Material and Virtual Culture is a critical interdisciplinary research workshop on theory-building about the materiality and intangibility, dynamics and performances, capacities and relations of bodies and objects, groups and institutions. It is directed at students interested in contemporary social and cross-cultural thought of the last century. The seminar encourages critical of a variety of subjects through an interplay with the categories of the real, the abstract, the ideal and the actual. The seminar’s focus is on material culture and social forms that are not ‘in our heads’ or simply ‘subjective’ but cannot be accounted in nominalist or positivist ontologies. This is of particular relevance to areas such as design, social institutions, values, culture and cross-cultural interaction, media, environmental quality and online experience. For example:

Material

Object

Substance

Identity

Population

Element

Presence

Assembly

Virtual

Style

Form

Representation

Community

Set

Absence

Commons

Each student brought varying perspectives to the course theme. Malcolm, a trained jeweler and weaver, offered insights into material craft. Erin’s research on self-tracking practices explores sport in virtual spaces, while Nicholas’ research applies relational theories to examine expressive materiality in urban environments, in particular, the processes and experiences of creating street art.
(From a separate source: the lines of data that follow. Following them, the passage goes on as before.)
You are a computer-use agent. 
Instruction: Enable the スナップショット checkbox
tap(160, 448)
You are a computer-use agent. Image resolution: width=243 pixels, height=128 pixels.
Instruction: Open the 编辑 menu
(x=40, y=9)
This special edition originates in our belief that the vitality of material and virtual culture demands expression beyond mere text. The essays embrace a range of research approaches form digital ethnography, cultural theory, research-creation and craft work. Beyond the textual, what is the meaning of saying something with colour, lines, digital media, or craft? These articles are grounded in a range of topologies of contemporary experience.

  • On a road bicycle, a digital “accounting” and metering of paces and places via each revolution of the crank in the topology or energy-speed-time-space of Strava.
  • Rereading Deleuze and Serres produces a concept of the eddy as a topological and transformative figure of counterpower.
  • A craftsperson beats silver wire and finds in the sprung form of the safety pin connections between practice and ethnography, traditional craft and creative originality.
  • Angels, ghosts and zombies are featured as figures of transmission, translation and transgression as key phenomenal operators.

This collection covers flows and the dynamic motions of affective and relational lines. The articles included in this issue illustrate the alterity of forces and their materiality, in the vortex of the eddy, in the digital dimensions of the maps made by a fitness app, or in the coils of a safety pin.

Among the articles included in this proposal three common threads are the oscillation between the material and the virtual; differences in kinds of forces between hegemonic power and counterpower as they arise in social spaces; and the contemporary moment as seen from the anchoring cases above.

If, as contends Benasayag, ours is an era born of the failure of a heterogeneous tradition of emancipatory struggles, one is faced with the need to home in on the modalities of control and those of counterpower, however unusual or marginal. Our work demonstrates examples of creative gestures and thought experiments that elaborate an emergent meshwork of counter-models situated within both local and global spatialisations. Dividing lines, borders and grids are pitted against flickers ripples and eddies of counterpower, operating by concentration and liberation of surges of energy which question traditional forms of resistance.